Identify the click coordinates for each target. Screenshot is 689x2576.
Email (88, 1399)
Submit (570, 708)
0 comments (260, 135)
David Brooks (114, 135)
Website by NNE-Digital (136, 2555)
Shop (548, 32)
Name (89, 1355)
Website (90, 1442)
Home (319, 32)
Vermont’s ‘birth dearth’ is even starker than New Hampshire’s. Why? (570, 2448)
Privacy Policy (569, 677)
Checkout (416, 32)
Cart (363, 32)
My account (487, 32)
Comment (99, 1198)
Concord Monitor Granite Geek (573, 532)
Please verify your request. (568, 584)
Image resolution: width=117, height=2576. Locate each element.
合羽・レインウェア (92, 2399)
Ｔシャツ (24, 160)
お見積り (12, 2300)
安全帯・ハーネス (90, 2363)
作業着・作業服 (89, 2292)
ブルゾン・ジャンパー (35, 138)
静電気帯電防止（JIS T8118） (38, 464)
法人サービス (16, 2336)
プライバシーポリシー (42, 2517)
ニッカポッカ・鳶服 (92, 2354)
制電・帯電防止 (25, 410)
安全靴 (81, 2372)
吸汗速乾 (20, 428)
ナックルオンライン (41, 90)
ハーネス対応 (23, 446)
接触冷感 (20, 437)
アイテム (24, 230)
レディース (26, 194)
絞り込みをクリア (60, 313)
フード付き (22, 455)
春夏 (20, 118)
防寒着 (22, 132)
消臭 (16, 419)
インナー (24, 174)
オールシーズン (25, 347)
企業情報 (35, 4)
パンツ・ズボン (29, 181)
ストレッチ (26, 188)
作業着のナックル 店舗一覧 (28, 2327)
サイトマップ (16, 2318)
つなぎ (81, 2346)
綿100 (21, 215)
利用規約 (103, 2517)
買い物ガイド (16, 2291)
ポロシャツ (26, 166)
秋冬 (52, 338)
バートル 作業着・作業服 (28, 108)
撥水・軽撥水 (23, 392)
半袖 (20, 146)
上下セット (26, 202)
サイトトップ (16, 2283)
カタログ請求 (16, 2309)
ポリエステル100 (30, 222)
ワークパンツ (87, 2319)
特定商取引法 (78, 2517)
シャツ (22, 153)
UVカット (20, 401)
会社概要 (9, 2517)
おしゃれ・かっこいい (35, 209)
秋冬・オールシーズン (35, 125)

• _Required work_: Please give back, exactly as it stands above, the stretch from the line with "お見積り (12, 2300)" through the line with "オールシーズン (25, 347)", and no line outside it.

• _Solution for this exercise_:
お見積り (12, 2300)
安全帯・ハーネス (90, 2363)
作業着・作業服 (89, 2292)
ブルゾン・ジャンパー (35, 138)
静電気帯電防止（JIS T8118） (38, 464)
法人サービス (16, 2336)
プライバシーポリシー (42, 2517)
ニッカポッカ・鳶服 (92, 2354)
制電・帯電防止 (25, 410)
安全靴 (81, 2372)
吸汗速乾 (20, 428)
ナックルオンライン (41, 90)
ハーネス対応 (23, 446)
接触冷感 (20, 437)
アイテム (24, 230)
レディース (26, 194)
絞り込みをクリア (60, 313)
フード付き (22, 455)
春夏 (20, 118)
防寒着 (22, 132)
消臭 (16, 419)
インナー (24, 174)
オールシーズン (25, 347)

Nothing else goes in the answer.